[[ Extracted text, beginning ]]

Despite experiencing some significant hurdles over the past year with its Shanghai factory, Tesla's (TSLA 2.48%) vehicle production in China has found its stride. 

The company sold 83,135 China-made vehicles in wholesale in September, according to the latest data from the China Passenger Car Association.  

That's a record for Tesla and an impressive number to be sure, but Tesla is still facing stiff competition from China-based electric vehicle companies, including EV giant BYD (BYDDY 0.86%). The good news for Tesla investors is that the company doesn't need to dominate market share to benefit from China's growing EV market. 

A blue car on the road.

Image source: Tesla.

Tesla's Shanghai factory is firing on all cylinders

Investors will likely remember all the speed bumps Tesla's Shanghai factory went through in recent memory, including closing for COVID-related lockdowns and a temporary shutdown so that Tesla could upgrade the factory. But it appears that those temporary setbacks are now in the past. 

Tesla's September sales in China beat the company's previous record (set back in June) of 78,906. The EV maker's sales during the month were also up 8% from its August figures.

Tesla's planned factory upgrade back in July aimed to bring the company's weekly output to 22,000 vehicles per week, from the previous 17,000. 

While the production increase certainly helped Tesla sell more vehicles in China last month, its vehicle sales fell short of BYD's sales during the month -- and it could have a hard time overtaking the Chinese automaker.

[[ Extracted text, end ]]
[[ Given information, beginning ]]

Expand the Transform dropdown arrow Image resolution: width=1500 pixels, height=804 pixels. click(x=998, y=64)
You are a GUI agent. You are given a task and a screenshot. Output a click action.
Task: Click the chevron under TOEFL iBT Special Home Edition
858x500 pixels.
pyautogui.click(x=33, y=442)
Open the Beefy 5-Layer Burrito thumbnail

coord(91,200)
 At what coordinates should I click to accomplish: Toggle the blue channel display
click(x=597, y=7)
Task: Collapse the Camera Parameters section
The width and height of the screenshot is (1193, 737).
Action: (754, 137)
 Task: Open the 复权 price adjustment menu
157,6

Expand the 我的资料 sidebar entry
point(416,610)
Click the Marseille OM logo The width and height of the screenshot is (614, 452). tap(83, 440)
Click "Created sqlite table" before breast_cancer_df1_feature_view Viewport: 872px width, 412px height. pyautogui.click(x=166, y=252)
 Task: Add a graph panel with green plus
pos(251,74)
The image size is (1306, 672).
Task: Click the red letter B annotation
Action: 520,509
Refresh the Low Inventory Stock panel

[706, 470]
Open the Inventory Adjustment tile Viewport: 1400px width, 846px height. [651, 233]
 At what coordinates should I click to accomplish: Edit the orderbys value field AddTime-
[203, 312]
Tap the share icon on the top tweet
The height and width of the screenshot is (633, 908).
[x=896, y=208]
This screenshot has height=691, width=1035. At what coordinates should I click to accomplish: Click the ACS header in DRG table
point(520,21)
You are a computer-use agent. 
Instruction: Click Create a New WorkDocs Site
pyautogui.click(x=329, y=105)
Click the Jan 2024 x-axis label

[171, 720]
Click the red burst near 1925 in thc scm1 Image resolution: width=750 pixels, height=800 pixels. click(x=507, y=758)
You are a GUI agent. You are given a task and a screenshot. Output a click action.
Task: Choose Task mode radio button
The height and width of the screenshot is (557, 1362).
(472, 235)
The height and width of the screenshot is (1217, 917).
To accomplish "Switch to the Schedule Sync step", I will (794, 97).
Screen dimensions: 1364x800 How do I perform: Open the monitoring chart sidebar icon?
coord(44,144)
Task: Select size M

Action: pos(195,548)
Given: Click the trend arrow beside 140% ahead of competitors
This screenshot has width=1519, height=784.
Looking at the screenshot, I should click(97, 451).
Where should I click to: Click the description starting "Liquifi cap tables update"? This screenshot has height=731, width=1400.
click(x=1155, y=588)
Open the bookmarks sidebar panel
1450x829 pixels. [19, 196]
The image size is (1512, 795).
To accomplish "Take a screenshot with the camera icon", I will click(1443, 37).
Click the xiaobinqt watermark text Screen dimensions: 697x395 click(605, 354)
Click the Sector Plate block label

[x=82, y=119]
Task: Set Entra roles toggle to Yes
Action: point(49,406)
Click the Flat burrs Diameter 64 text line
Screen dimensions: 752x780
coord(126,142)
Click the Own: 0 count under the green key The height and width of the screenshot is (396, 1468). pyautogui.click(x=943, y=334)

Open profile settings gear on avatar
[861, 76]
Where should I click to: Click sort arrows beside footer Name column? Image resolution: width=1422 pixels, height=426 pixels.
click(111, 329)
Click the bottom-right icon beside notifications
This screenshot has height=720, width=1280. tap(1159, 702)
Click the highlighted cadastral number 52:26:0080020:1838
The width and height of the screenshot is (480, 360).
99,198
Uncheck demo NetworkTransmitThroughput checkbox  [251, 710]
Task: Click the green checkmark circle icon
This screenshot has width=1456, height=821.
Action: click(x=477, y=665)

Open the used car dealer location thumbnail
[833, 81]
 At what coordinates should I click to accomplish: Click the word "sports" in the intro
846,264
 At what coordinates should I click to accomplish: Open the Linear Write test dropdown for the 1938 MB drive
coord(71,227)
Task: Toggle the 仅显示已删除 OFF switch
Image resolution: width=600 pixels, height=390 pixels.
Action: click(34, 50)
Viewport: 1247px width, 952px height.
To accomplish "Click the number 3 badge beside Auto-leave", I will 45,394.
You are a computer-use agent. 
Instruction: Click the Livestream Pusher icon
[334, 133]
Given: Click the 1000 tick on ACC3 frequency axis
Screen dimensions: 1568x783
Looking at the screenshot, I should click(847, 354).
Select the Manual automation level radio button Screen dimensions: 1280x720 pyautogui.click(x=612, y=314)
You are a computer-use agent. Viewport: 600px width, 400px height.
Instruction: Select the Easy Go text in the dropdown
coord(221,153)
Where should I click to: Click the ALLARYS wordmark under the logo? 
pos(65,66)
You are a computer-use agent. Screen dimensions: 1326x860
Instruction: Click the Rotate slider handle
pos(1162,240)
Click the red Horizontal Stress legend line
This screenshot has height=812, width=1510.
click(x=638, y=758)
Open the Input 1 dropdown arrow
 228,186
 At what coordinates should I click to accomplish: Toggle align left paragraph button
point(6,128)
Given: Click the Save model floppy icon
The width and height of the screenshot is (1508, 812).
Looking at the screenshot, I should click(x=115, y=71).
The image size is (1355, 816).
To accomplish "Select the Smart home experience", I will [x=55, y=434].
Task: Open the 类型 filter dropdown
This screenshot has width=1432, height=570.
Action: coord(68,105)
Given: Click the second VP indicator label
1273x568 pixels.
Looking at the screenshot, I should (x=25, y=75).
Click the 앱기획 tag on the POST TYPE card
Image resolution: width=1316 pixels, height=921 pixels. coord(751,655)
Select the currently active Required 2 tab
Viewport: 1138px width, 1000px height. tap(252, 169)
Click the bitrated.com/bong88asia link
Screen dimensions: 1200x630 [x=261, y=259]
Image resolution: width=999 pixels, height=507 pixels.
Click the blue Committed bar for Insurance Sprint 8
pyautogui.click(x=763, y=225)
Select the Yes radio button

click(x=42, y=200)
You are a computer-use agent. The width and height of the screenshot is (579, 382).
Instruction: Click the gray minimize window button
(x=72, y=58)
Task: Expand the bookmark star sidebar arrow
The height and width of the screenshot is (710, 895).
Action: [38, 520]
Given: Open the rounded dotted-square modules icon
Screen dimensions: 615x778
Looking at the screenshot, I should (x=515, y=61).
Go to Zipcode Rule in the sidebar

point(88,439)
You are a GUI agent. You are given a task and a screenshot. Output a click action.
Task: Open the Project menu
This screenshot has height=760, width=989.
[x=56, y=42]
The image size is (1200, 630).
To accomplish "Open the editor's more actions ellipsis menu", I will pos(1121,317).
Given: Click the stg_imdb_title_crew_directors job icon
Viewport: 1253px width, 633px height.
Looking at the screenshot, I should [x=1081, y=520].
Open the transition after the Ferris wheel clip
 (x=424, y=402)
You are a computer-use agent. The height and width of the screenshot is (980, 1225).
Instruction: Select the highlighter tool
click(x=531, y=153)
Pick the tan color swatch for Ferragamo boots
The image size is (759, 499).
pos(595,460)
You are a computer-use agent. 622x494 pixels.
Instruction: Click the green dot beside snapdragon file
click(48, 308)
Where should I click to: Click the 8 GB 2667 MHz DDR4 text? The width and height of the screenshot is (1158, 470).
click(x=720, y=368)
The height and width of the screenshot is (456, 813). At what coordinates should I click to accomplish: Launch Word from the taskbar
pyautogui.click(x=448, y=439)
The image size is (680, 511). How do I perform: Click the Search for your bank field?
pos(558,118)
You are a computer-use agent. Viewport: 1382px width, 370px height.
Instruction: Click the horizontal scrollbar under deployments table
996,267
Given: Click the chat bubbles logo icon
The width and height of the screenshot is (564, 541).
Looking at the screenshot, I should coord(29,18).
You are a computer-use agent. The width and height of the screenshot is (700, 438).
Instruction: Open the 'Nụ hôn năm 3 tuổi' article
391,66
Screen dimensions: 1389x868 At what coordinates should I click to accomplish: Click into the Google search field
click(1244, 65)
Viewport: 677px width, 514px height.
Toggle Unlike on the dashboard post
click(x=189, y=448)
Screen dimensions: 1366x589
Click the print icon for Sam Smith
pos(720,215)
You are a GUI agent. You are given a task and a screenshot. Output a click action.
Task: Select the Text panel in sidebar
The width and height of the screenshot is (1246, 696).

[[ Given information, end ]]

Please reproduce the article on Tesla's China sales in full, word for word. The entries have no connection to the article on Tesla's China sales.

* **Finished task**
Despite experiencing some significant hurdles over the past year with its Shanghai factory, Tesla's (TSLA 2.48%) vehicle production in China has found its stride. 

The company sold 83,135 China-made vehicles in wholesale in September, according to the latest data from the China Passenger Car Association.  

That's a record for Tesla and an impressive number to be sure, but Tesla is still facing stiff competition from China-based electric vehicle companies, including EV giant BYD (BYDDY 0.86%). The good news for Tesla investors is that the company doesn't need to dominate market share to benefit from China's growing EV market. 

A blue car on the road.

Image source: Tesla.

Tesla's Shanghai factory is firing on all cylinders

Investors will likely remember all the speed bumps Tesla's Shanghai factory went through in recent memory, including closing for COVID-related lockdowns and a temporary shutdown so that Tesla could upgrade the factory. But it appears that those temporary setbacks are now in the past. 

Tesla's September sales in China beat the company's previous record (set back in June) of 78,906. The EV maker's sales during the month were also up 8% from its August figures.

Tesla's planned factory upgrade back in July aimed to bring the company's weekly output to 22,000 vehicles per week, from the previous 17,000. 

While the production increase certainly helped Tesla sell more vehicles in China last month, its vehicle sales fell short of BYD's sales during the month -- and it could have a hard time overtaking the Chinese automaker.